→ WORK ORDER
Could you return, exactly as written, every line from the one containing "Viewport: 1920px width, 1080px height." through the last line of the entries below, leaving out the pictures?

Stored data entries:

►

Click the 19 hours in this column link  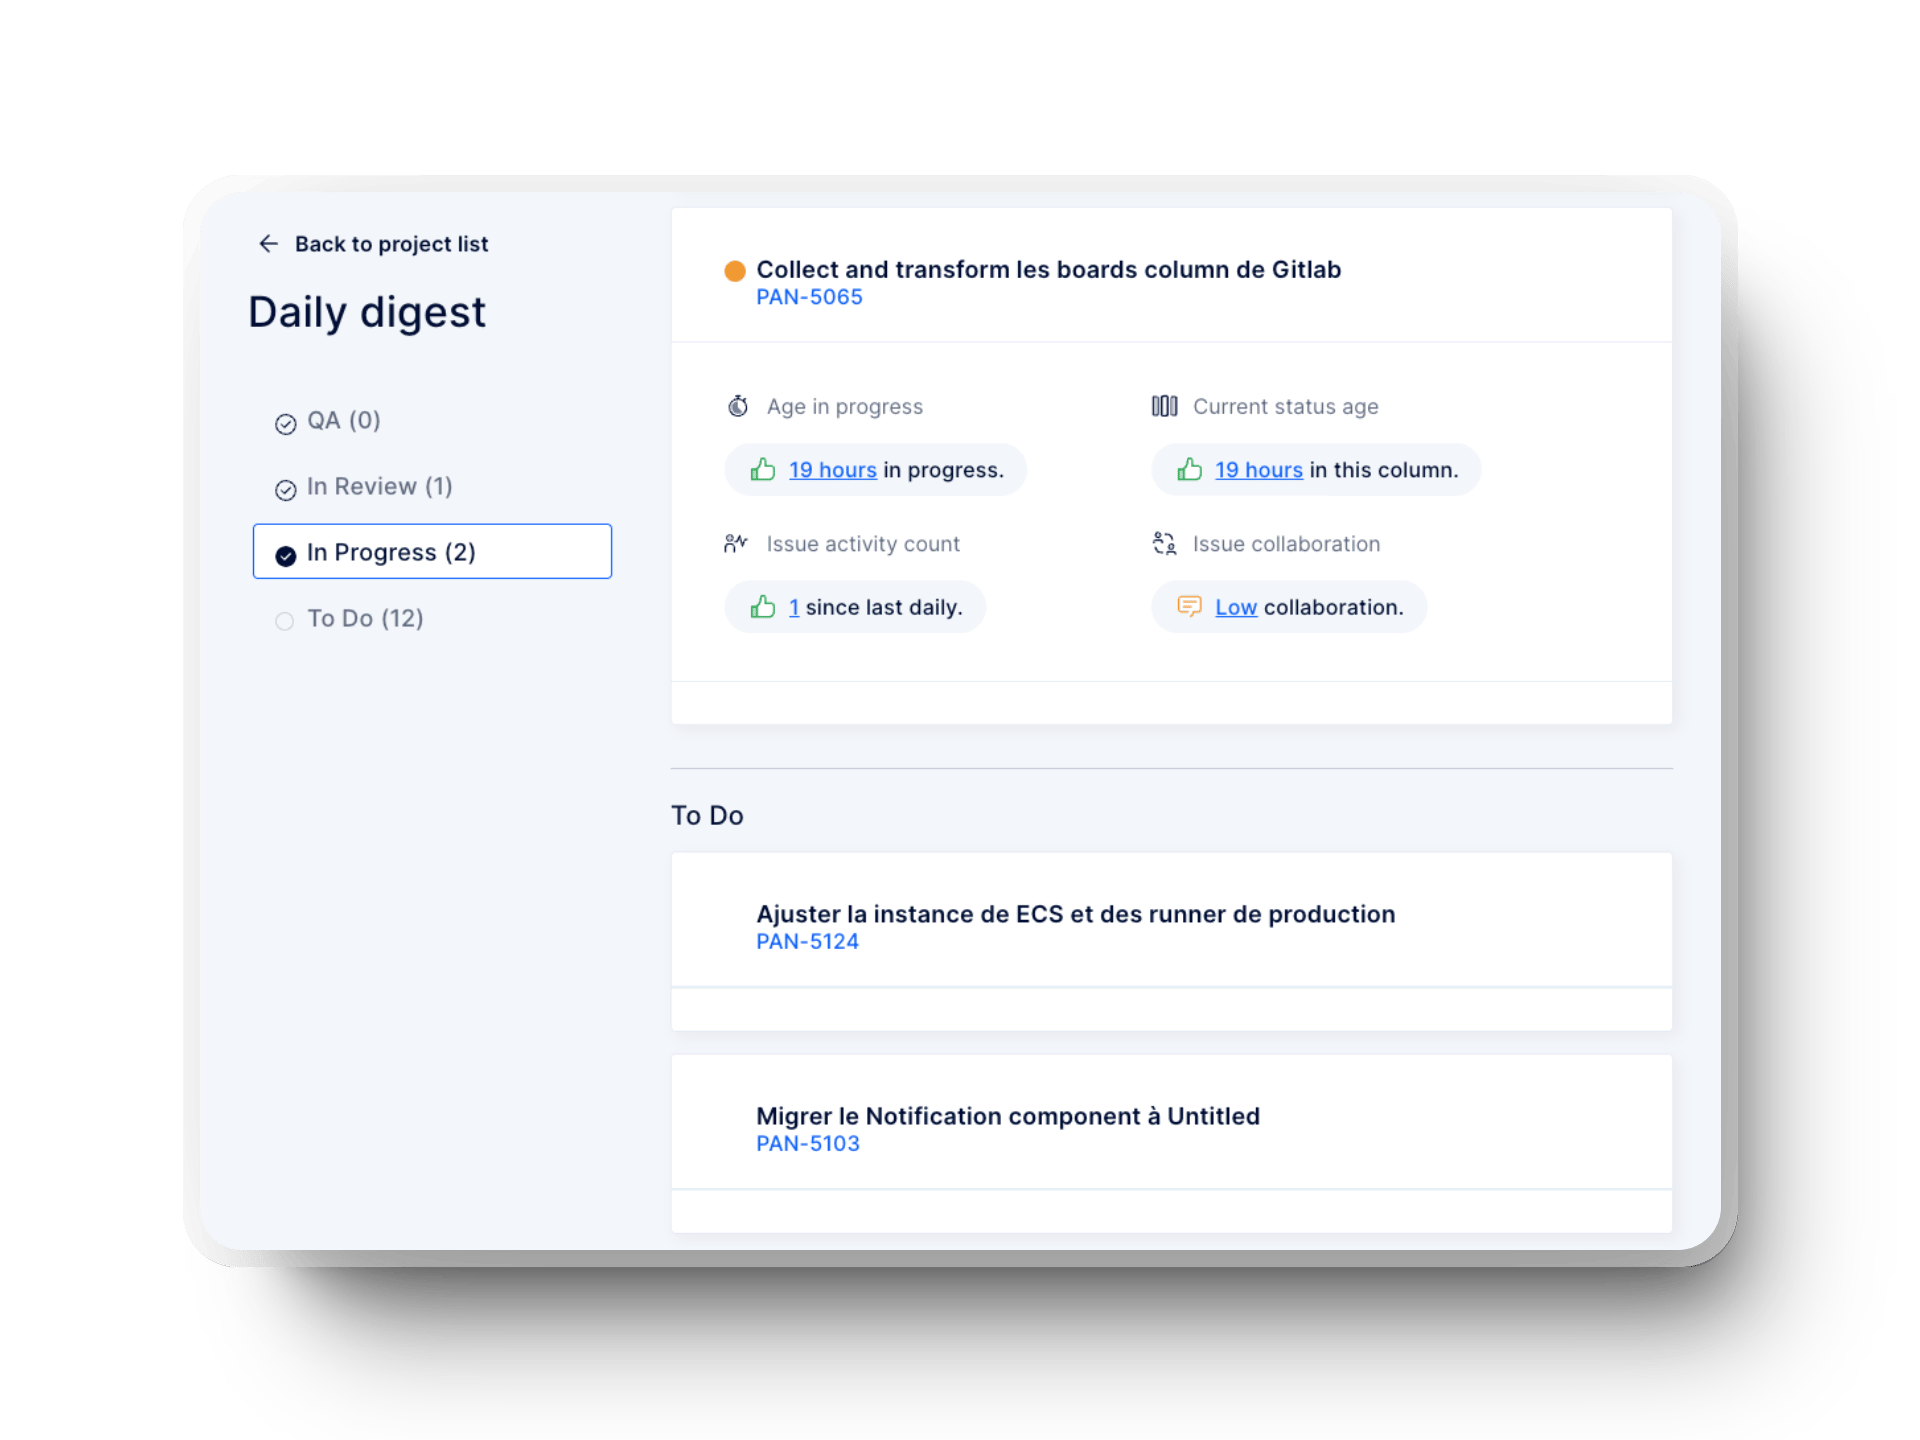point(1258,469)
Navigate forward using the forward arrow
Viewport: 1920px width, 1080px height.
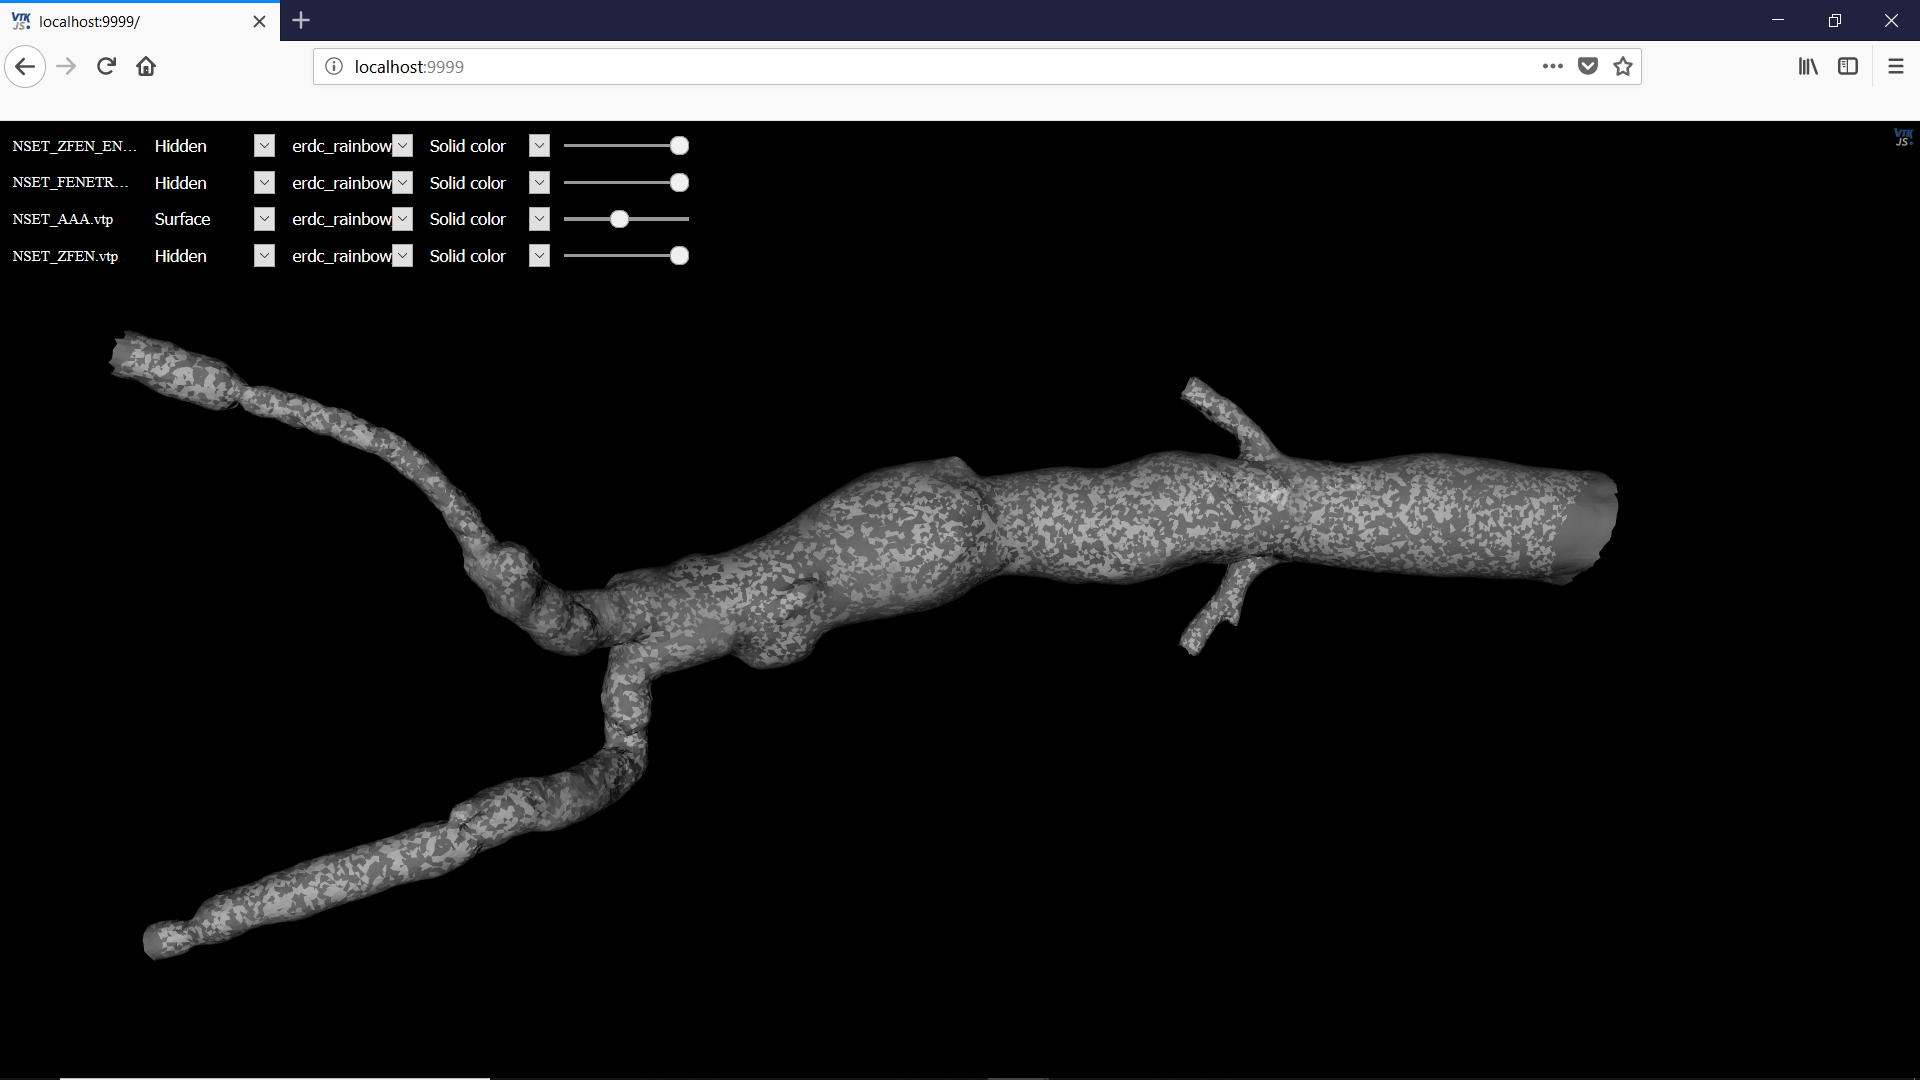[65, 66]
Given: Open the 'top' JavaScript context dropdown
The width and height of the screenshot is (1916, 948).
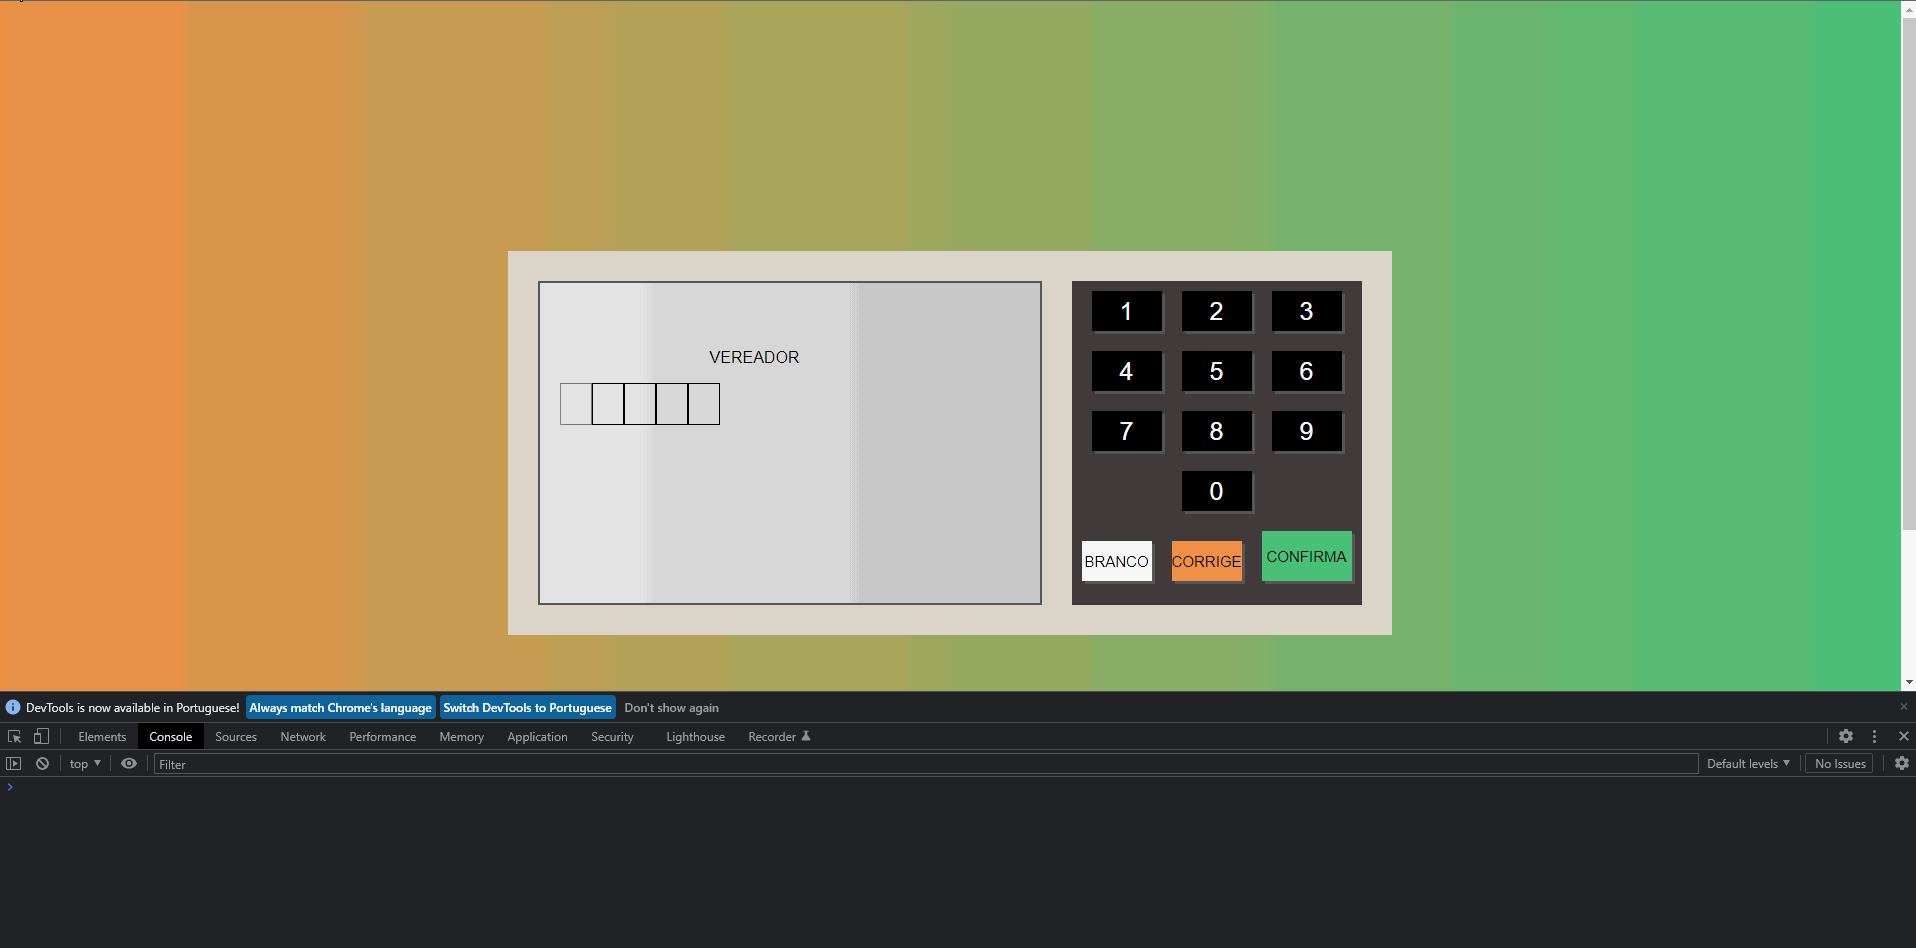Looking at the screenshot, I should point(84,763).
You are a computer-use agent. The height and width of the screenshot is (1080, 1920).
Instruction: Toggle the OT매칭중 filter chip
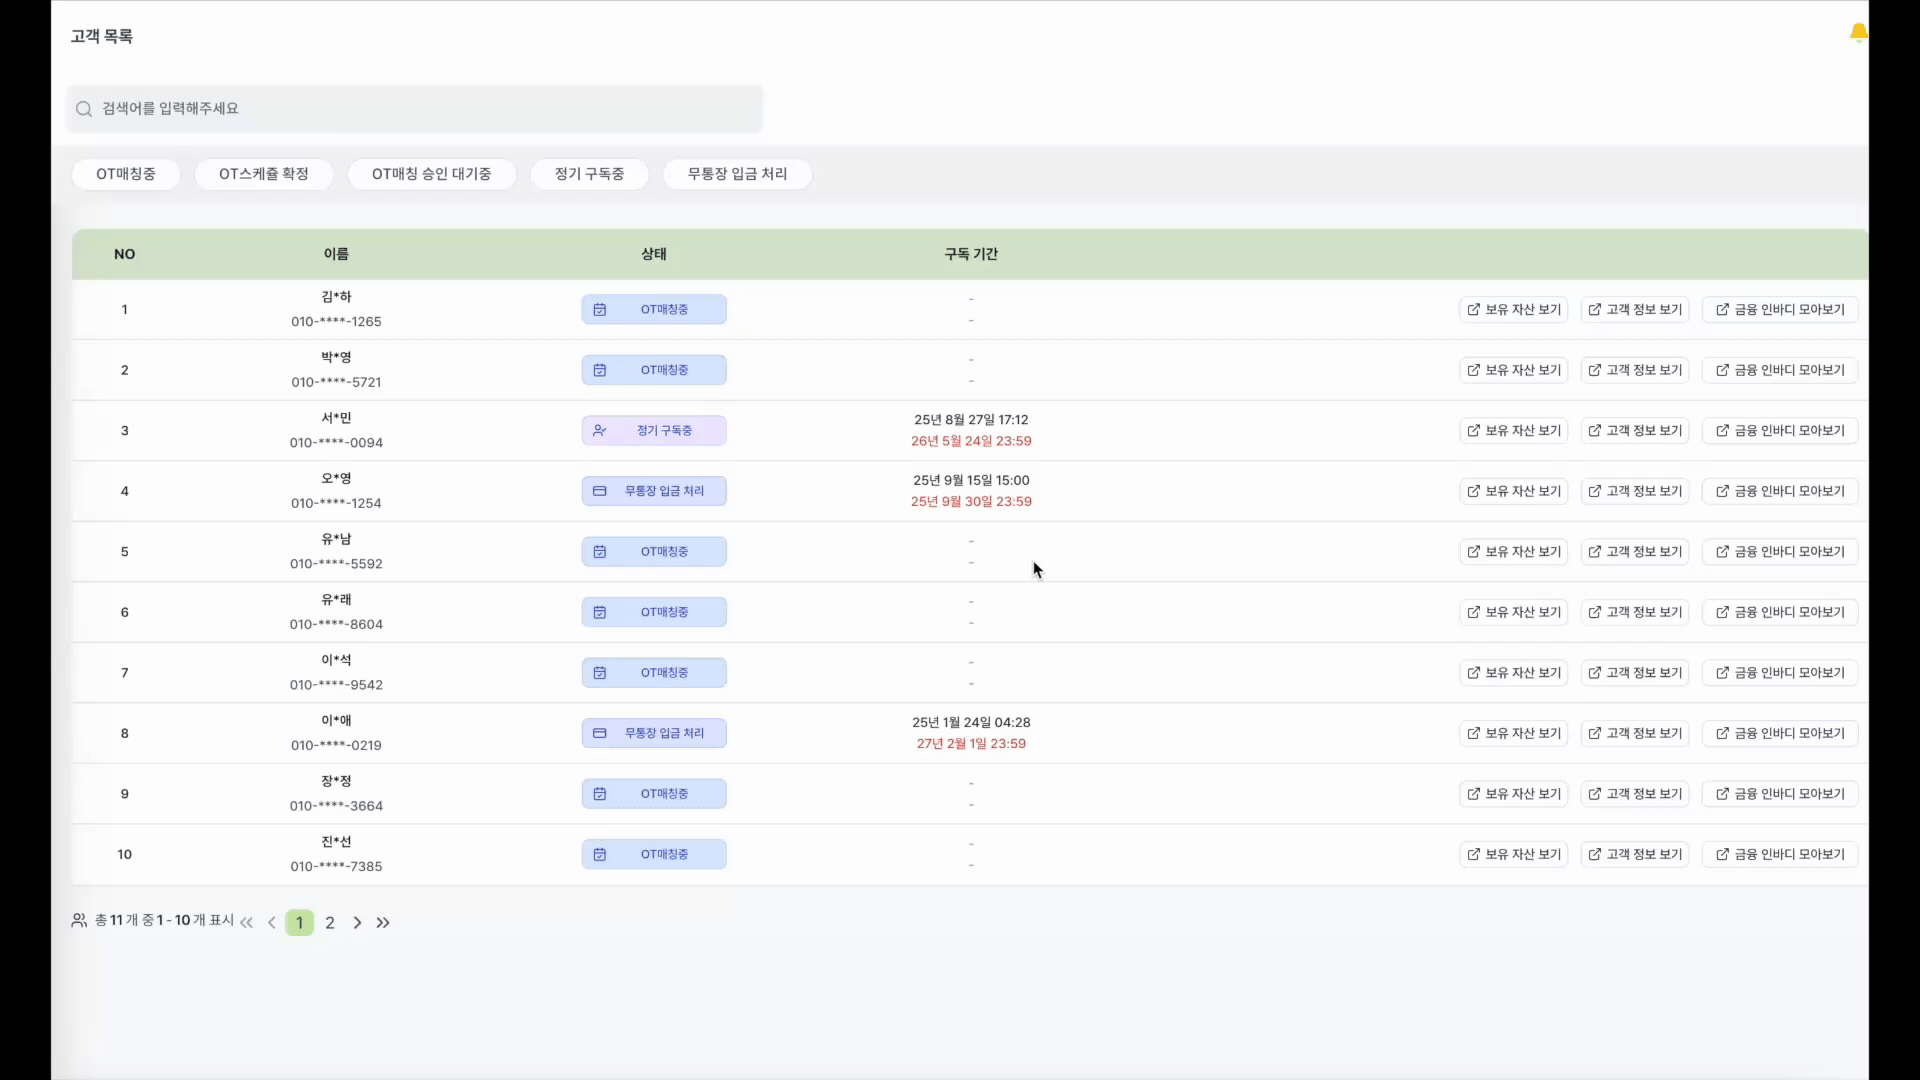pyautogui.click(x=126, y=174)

◄

→ SOLUTION TO THIS EXERCISE
Viewport: 1920px width, 1080px height.
[65, 66]
Given: Open the 'top' JavaScript context dropdown
The width and height of the screenshot is (1916, 948).
Looking at the screenshot, I should point(84,763).
You are a computer-use agent. The height and width of the screenshot is (1080, 1920).
Instruction: Toggle the OT매칭중 filter chip
pyautogui.click(x=126, y=174)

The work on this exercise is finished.